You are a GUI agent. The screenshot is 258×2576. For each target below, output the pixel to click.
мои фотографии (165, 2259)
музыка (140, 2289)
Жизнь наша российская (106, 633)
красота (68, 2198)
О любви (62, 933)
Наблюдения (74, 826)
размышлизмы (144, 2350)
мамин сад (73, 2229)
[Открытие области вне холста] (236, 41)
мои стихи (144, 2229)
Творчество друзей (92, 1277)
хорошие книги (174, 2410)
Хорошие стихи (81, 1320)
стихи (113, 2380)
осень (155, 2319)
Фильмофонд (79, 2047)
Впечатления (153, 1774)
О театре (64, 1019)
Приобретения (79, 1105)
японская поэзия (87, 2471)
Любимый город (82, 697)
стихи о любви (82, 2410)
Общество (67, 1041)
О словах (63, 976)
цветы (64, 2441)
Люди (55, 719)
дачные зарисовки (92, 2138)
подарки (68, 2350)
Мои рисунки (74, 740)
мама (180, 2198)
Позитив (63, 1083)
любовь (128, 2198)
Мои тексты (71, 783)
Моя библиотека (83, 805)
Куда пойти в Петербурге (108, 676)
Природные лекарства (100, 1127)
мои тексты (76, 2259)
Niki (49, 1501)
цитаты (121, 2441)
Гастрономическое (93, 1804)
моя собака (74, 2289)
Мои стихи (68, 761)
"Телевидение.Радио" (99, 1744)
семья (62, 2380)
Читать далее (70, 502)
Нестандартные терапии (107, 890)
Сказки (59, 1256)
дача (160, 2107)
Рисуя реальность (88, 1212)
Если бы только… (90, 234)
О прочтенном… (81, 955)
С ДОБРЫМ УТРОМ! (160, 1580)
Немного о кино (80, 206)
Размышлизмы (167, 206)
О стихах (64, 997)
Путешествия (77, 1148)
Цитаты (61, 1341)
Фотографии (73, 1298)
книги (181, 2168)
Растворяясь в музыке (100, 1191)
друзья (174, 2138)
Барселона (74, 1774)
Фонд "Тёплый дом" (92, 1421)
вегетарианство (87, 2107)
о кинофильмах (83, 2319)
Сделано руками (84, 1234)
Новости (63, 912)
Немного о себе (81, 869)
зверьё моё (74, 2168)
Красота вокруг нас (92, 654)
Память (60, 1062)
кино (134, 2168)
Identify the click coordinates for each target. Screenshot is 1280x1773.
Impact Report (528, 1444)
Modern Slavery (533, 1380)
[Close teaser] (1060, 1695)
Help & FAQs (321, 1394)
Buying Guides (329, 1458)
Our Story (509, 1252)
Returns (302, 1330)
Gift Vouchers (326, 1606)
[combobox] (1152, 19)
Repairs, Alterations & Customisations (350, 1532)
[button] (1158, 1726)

===============

_EXERCISE:_ Please copy out every line of the preceding listing that carries "target".

_OUTPUT FOR THIS TASK:_
You are a GUI agent. The screenshot is 258×2576. For each target below, output the pixel to click.
Identify the click coordinates for each target. Screenshot is 1280x1773.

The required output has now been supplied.